WHAT IS EXPECTED — Your task is to gather the lines below that hold the string "Identify".

______________________________

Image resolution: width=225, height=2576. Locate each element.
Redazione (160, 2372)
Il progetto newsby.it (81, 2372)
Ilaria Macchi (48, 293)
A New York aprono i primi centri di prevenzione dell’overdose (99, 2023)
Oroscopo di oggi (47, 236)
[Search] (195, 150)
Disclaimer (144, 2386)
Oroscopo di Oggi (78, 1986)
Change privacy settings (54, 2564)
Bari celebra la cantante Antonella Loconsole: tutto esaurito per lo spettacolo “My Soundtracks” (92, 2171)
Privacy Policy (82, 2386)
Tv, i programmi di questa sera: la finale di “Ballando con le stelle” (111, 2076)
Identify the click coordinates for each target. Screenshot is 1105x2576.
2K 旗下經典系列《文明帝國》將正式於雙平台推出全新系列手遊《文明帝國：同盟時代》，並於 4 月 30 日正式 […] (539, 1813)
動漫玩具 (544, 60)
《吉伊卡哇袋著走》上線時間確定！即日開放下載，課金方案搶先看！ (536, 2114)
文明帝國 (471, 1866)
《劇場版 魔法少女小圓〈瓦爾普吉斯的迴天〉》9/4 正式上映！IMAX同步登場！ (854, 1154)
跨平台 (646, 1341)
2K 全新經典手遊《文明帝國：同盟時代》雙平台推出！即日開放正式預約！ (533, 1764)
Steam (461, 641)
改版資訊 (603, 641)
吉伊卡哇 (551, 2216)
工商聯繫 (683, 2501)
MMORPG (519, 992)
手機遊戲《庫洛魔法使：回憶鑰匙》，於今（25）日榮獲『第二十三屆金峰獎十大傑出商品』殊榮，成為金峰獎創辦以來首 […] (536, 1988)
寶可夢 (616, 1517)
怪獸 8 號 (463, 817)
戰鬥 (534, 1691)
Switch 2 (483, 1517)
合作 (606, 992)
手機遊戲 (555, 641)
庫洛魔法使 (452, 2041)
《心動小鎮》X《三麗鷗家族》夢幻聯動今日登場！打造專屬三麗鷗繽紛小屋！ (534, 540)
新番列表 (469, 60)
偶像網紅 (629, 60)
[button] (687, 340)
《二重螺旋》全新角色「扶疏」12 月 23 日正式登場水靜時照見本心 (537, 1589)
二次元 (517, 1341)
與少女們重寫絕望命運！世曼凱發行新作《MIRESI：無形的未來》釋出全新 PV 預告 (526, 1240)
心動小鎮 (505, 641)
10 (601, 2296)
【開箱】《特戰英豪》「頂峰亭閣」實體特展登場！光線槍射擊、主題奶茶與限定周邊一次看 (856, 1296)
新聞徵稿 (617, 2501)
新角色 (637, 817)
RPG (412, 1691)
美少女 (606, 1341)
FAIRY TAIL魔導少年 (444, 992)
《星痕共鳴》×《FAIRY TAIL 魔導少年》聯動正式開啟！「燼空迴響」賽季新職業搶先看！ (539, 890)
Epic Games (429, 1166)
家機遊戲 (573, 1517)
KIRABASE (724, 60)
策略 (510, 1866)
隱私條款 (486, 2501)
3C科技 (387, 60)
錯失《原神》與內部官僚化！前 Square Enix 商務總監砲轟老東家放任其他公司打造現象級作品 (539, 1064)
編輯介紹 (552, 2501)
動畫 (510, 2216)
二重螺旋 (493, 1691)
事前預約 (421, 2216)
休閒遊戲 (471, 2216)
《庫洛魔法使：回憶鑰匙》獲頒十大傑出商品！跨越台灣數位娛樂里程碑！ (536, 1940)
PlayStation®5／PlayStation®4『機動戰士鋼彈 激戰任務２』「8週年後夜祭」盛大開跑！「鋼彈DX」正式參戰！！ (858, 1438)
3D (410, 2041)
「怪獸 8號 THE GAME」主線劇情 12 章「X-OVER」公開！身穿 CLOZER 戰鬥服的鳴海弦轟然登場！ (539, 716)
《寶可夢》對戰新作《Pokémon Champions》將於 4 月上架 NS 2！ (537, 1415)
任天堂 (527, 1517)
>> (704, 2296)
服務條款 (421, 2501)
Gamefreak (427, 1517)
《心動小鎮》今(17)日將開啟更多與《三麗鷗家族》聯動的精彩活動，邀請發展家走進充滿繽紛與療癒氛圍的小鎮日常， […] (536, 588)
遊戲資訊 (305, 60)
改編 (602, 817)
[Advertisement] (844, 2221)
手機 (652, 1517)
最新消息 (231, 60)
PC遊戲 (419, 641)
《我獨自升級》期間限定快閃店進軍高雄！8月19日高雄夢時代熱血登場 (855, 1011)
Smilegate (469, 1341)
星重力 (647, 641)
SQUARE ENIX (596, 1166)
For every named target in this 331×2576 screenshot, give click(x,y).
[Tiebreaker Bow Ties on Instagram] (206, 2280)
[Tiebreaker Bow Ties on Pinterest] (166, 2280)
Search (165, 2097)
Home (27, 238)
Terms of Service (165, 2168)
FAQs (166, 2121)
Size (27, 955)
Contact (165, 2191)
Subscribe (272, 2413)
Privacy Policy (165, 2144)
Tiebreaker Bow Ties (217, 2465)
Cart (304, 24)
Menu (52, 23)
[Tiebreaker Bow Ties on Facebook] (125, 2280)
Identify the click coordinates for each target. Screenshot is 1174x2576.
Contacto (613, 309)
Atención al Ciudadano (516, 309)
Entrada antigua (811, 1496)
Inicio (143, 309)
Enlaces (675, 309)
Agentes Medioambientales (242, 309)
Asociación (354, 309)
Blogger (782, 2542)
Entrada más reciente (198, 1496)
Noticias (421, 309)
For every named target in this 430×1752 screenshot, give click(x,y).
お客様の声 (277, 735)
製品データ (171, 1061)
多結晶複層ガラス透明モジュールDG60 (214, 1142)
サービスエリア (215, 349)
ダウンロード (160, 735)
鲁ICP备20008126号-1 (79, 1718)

______________________________

SOLUTION —
Identify the click coordinates for each target. Screenshot is 1105x2576.
Identify the click coordinates for each target. Screenshot is 1174x2576.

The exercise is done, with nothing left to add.